Items from a dataset:
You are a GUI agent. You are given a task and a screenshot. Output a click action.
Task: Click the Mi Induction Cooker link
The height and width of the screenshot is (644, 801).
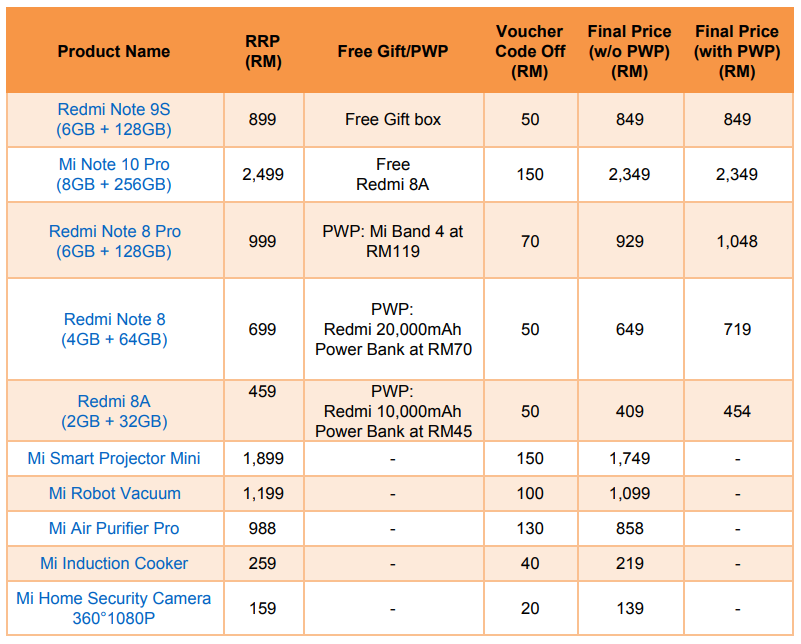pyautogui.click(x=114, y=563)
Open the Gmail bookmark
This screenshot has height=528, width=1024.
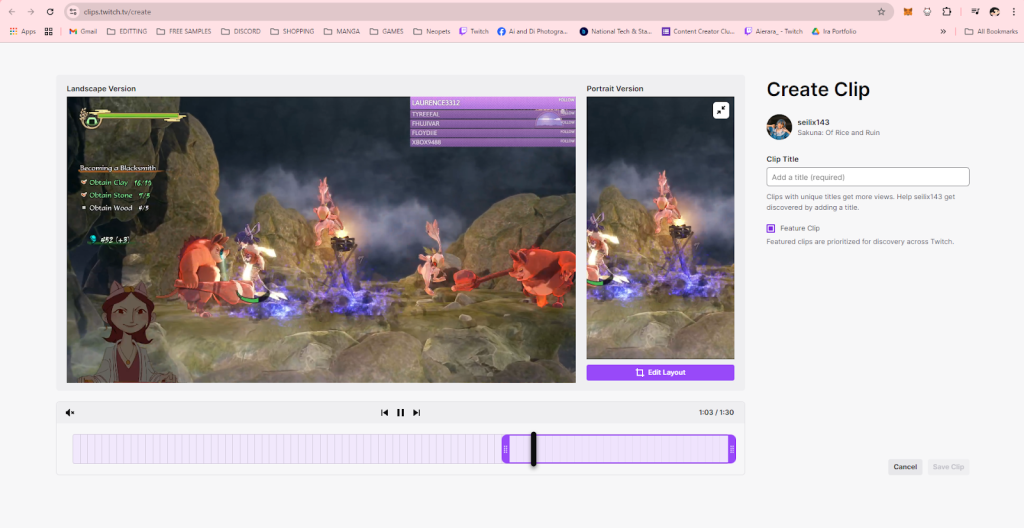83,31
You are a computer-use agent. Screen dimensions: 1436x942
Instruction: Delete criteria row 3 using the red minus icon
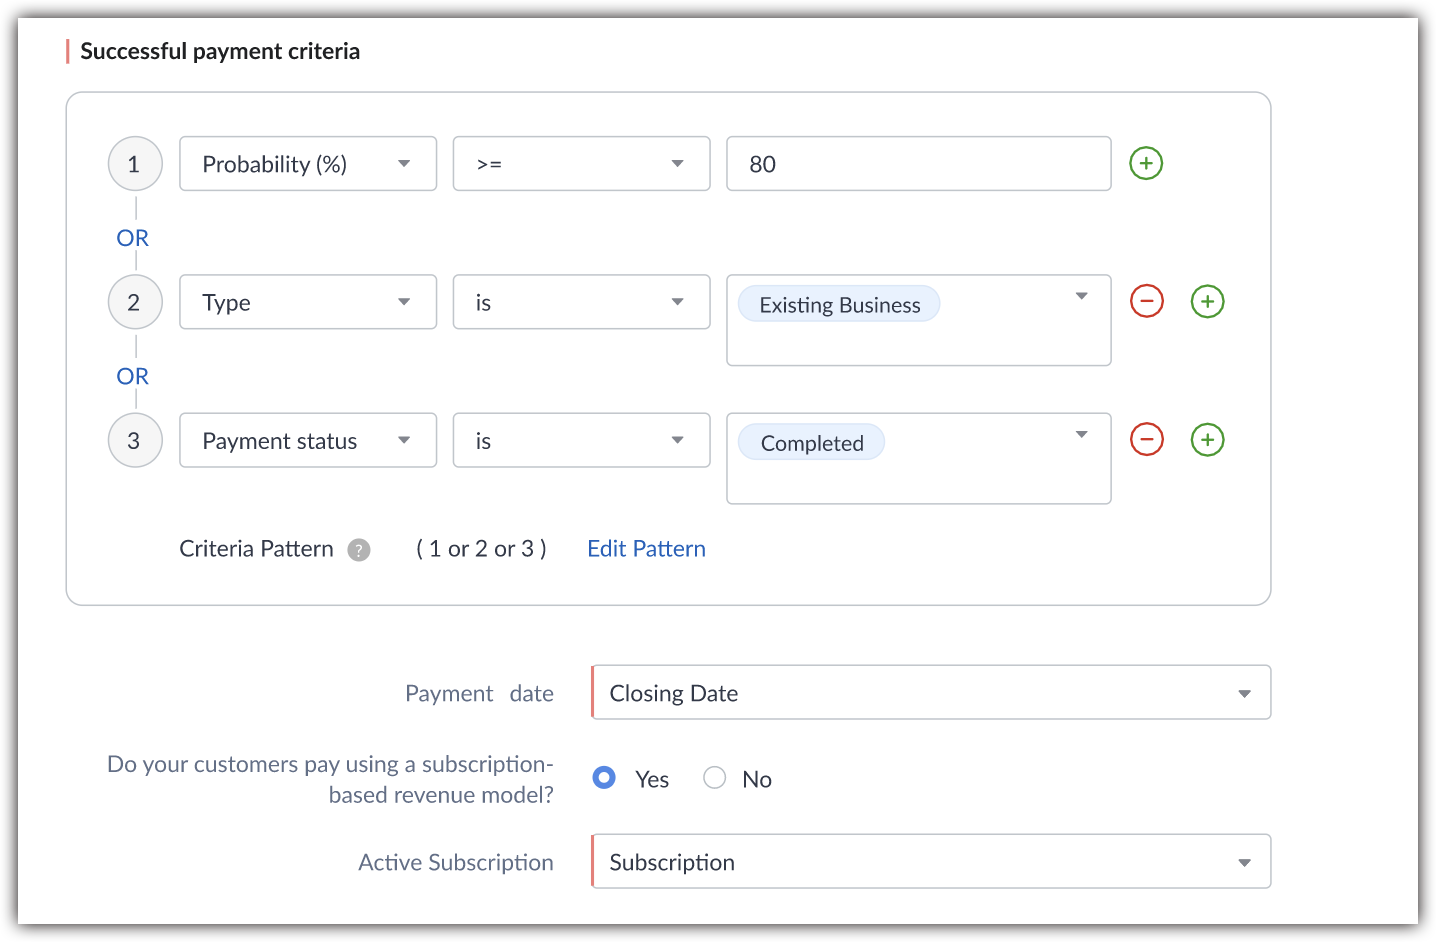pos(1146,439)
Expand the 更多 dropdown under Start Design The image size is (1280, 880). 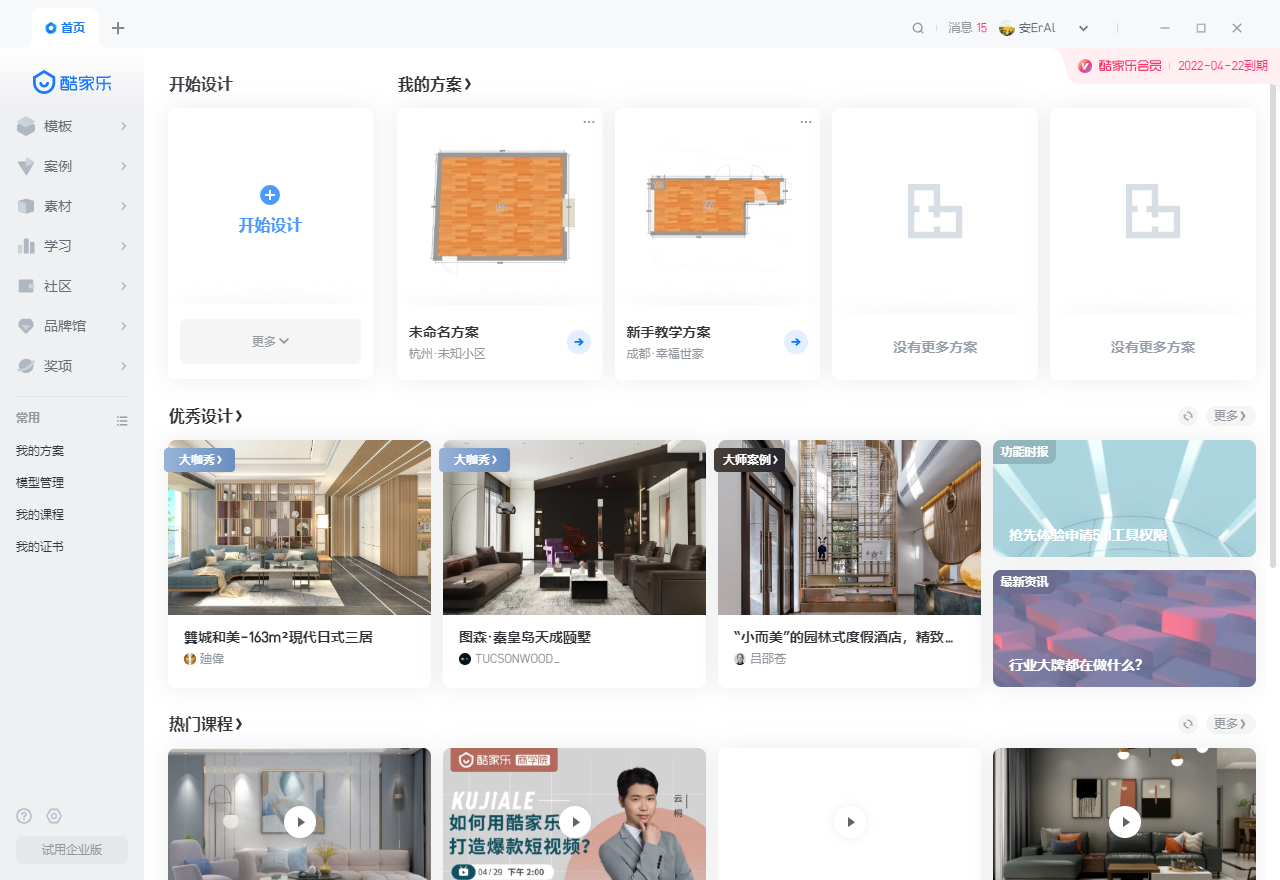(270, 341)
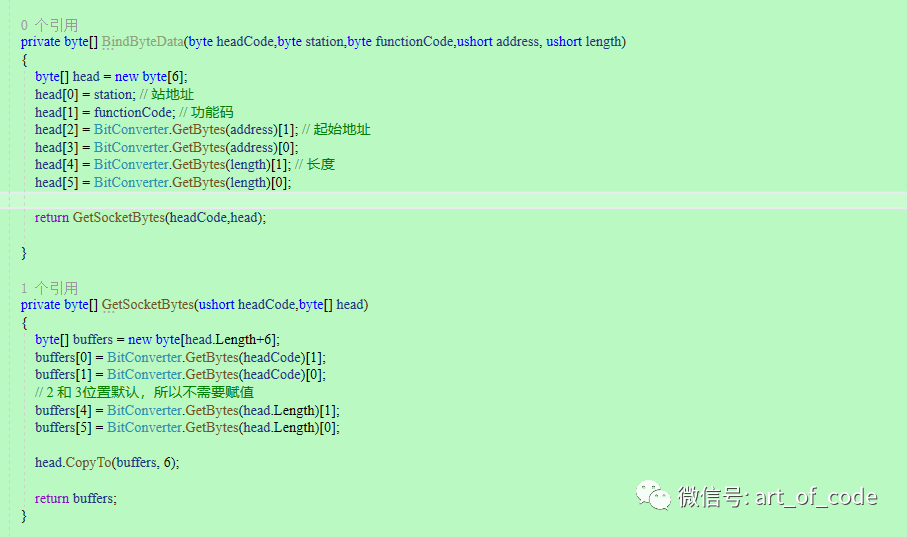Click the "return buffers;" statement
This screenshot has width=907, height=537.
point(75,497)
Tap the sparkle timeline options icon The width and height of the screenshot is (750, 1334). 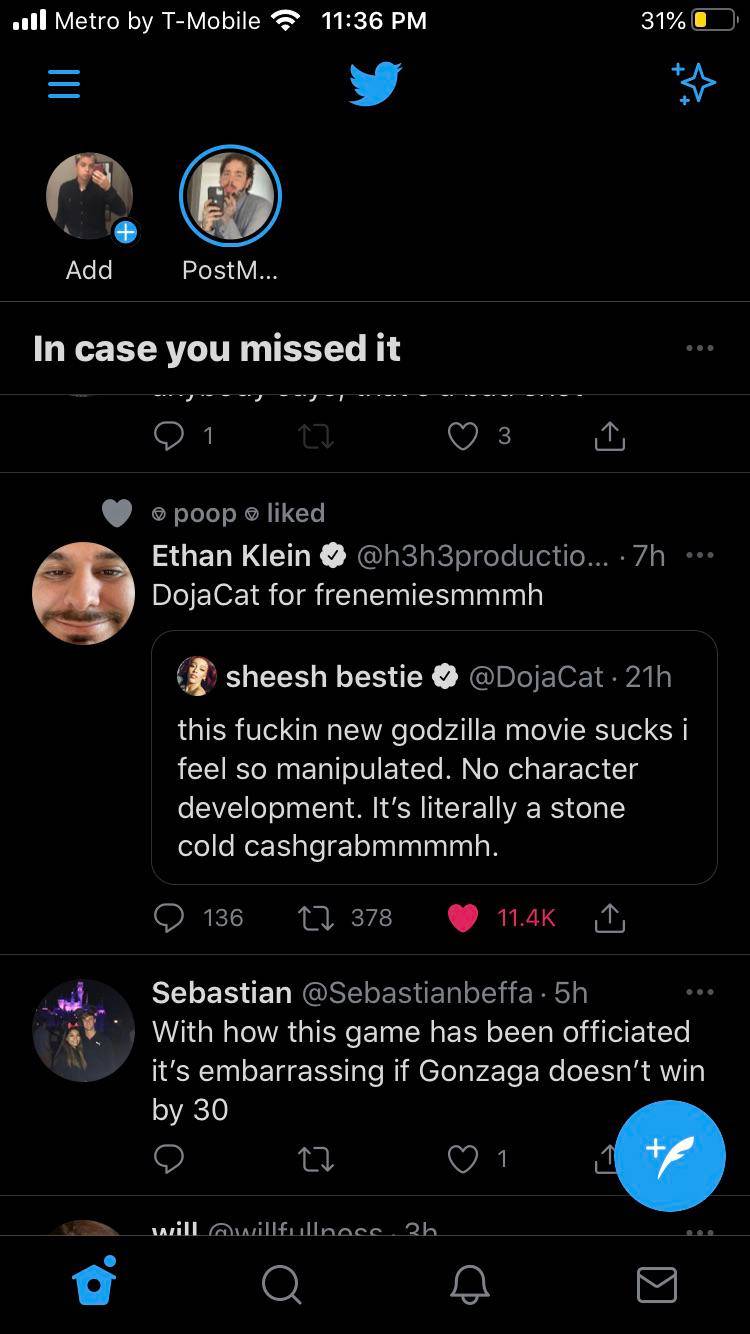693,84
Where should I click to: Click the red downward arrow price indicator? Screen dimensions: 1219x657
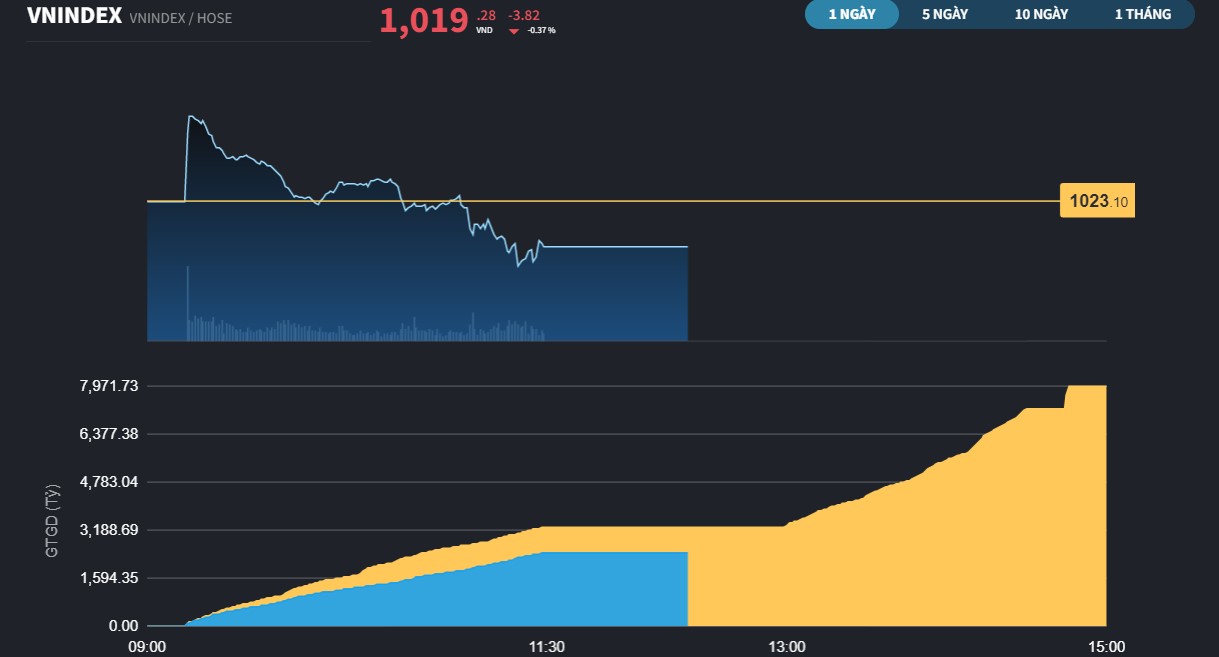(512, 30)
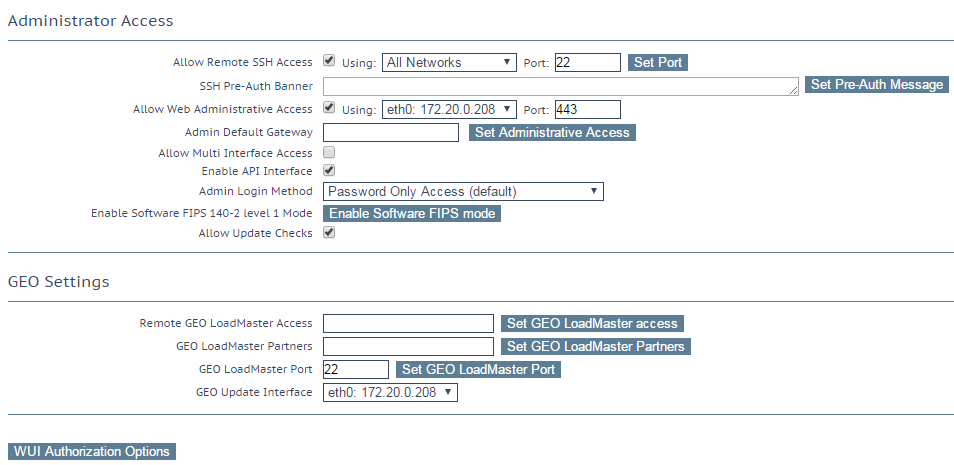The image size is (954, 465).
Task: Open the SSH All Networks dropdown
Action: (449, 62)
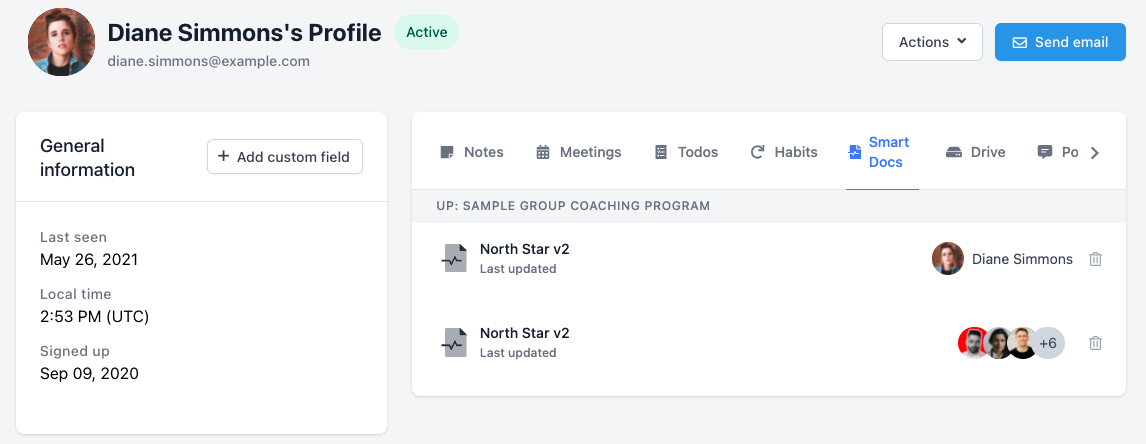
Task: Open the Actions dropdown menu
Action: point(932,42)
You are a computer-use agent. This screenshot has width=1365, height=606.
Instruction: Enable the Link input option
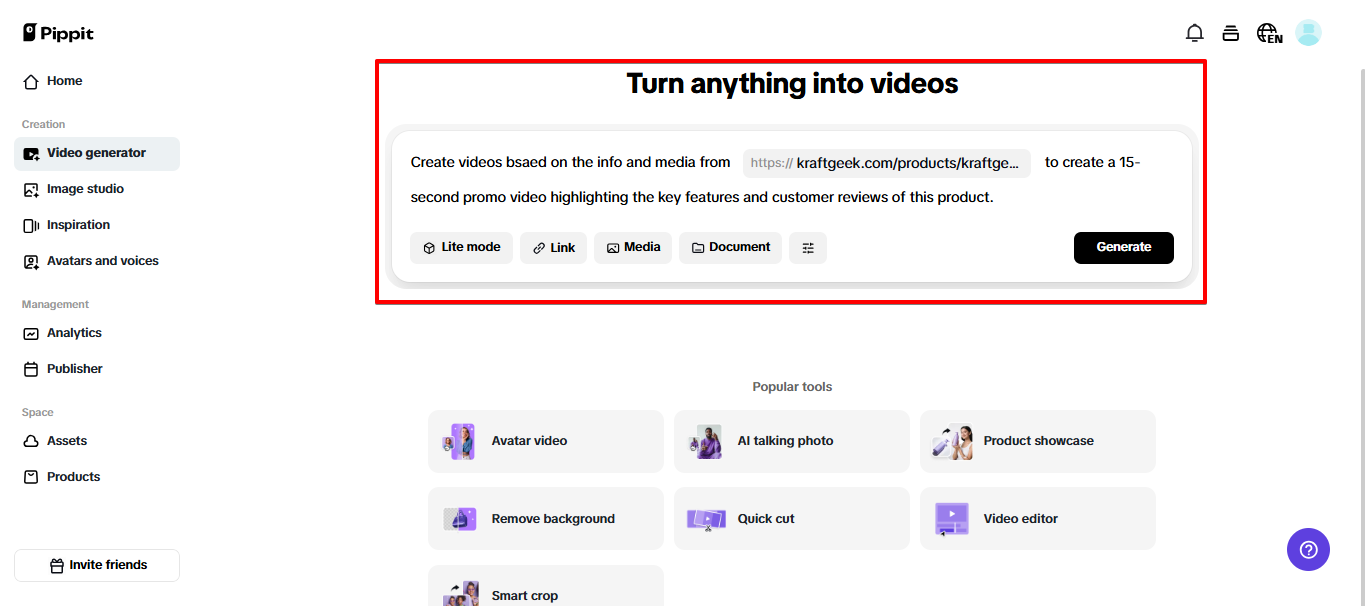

◆ Your instructions ◆
With the pictures excluded, transcribe word for word only the lines from the one containing "Where should I" through the last line of the records.

◆ Output below ◆
Where should I click to: Click the red downward arrow price indicator? Screen dimensions: 1219x657
(512, 30)
The image size is (954, 465).
Task: Open the SSH All Networks dropdown
Action: (449, 62)
Task: Open the Actions dropdown menu
Action: point(932,42)
You are a computer-use agent. This screenshot has width=1365, height=606.
Instruction: Enable the Link input option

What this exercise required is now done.